» **Sezione del documento**
Il viaggio, occasione per pregustare le bellezze dell'altopiano
La strada di più comune accesso all’Altopiano è la strada del Costo. Sedici tornanti, che superano la soglia dei mille metri, oltre la quale si apre alla vista un’emozionante distesa di ondulazioni prative punteggiate da aguzzi campanili alla veneziana. Sullo sfondo, la scenografica dorsale culminante nei 2341 metri di Cima Dodici, che fin dal nome anticipa i trascorsi bellici di questi luoghi. Raggiunta Asiago, si prosegue per Val Giardini lungo una sterrata che nel giro di qualche chilometro esce dal bosco, anche qui segnato dalla famigerata tempesta Vaia del 2018, e sale verso la zona sommitale del Monte Zebio (m 1717). La malga omonima si trova ai margini di un breve tratto pianeggiante della strada, che poi prosegue in saliscendi.
Arrivando di buon’ora si può assistere alla mungitura, cui le vacche si sottopongono diligentemente prima di allontanarsi per conto proprio verso il pascolo quotidiano. Nella casara il malghese dapprima screma il latte e poi lo riscalda alla temperatura richiesta perché il caglio provochi la separazione della componente solida. La massa che ne risulta, la cagliata, verrà poi porzionata e distribuita nelle forme, mentre dal liquido restante si otterrà ricotta e dalla panna il burro. Un piccolo miracolo caseario, che si ripete ogni mattina.
Da un'operosità bucolica ai ricordi della guerra, il passo è breve
Dalla malga è questione di cinque minuti salire alla Crocetta di Zebio, un risalto roccioso che offre un’ampia veduta sull’altopiano sottostante. A ridosso della sua cima arrotondata restano le murature di pietra di quello che durante la Prima Guerra Mondiale è stato un piccolo quartiere militare. Pochi altri passi e si comprende il motivo della sua presenza: un labirinto di trincee letteralmente scavate nella roccia, con scalette, postazioni di tiro e rifugi sotterranei dove trovare scampo alle bombe. Opera dell’esercito austro-ungarico, restò inespugnato fino alla fine delle ostilità, nonostante i molteplici tentativi italiani. Il tutto, perfettamente leggibile, grazie al lavoro di restauro compiuto nell’ambito dell’Ecomuseo della Grande Guerra nelle Prealpi Vicentine. Il sito della Crocetta di Zebio ha tra l’altro la particolarità di essere attraversato dal Sentiero della Pace, un itinerario escursionistico di 500 chilometri che collega luoghi salienti del conflitto, dal Passo del Tonale, in Lombardia, alla Marmolada, in Veneto.

» **Attività proposte**
• 1. Stabilisci se ciascuna affermazione concorda con il testo sul Monte Zebio. Rispondi sì o no e cita tra virgolette le parole del testo che decidono. (a) La strada del Costo ha sedici tornanti. (b) Le trincee della Crocetta di Zebio furono conquistate dall'esercito italiano durante la guerra. (c) Il Sentiero della Pace è lungo 500 chilometri.
• 2. Secondo il testo sul Monte Zebio, qual è l'altezza di Cima Dodici?
• 3. Prosegui il testo sul Monte Zebio a partire dalla sua ultima frase.

» **Dati raccolti**
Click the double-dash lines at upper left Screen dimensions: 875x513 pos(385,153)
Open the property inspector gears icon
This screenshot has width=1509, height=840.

» **Soluzioni dei compiti**
• 1.
(a) Sì: "Sedici tornanti, che superano la soglia dei mille metri".
(b) No: "restò inespugnato fino alla fine delle ostilità, nonostante i molteplici tentativi italiani".
(c) Sì: "un itinerario escursionistico di 500 chilometri".

• 2. Cima Dodici raggiunge i 2341 metri.

• 3.
Un viaggio nella memoria
La giornata in malga, con ineludibile risvolto gastronomico, leggasi polenta, formaggio e sopressa, e poi il giro nelle trincee della Crocetta, meditando sul destino di chi le ha scavate, potrebbero anche bastare per dirsi soddisfatti della giornata. Varrebbe proprio la pena, invece, spingersi un po’ più in là, proseguendo sulla stessa strada fino a raggiungere la Lunetta di Zebio, segnalata da una stele di marmo rosso. La zona è sacra perché sotto lo sfasciume di rocce riposano trecento fanti italiani, vittime di una catastrofica esplosione in una sciagurata guerra di mine, gli uni che cercavano di far saltare per aria gli altri e viceversa. Salvo che qui sembra essersi trattato di una fatalità, probabilmente un fulmine, a causare la tragedia. Proseguendo ancora per ameni scenari di prati e boschi, si raggiunge infine uno dei 41 cimiteri militari che restano sull’Altopiano: quello della gloriosa Brigata Sassari, 212 croci a testimonianza del triste contributo della Sardegna alla Guerra degli Altipiani. Il tutto, un’oretta tra andata e ritorno, sempre nell’ambito dell’Ecomuseo della Grande Guerra, con dettagliate tabelle esplicative.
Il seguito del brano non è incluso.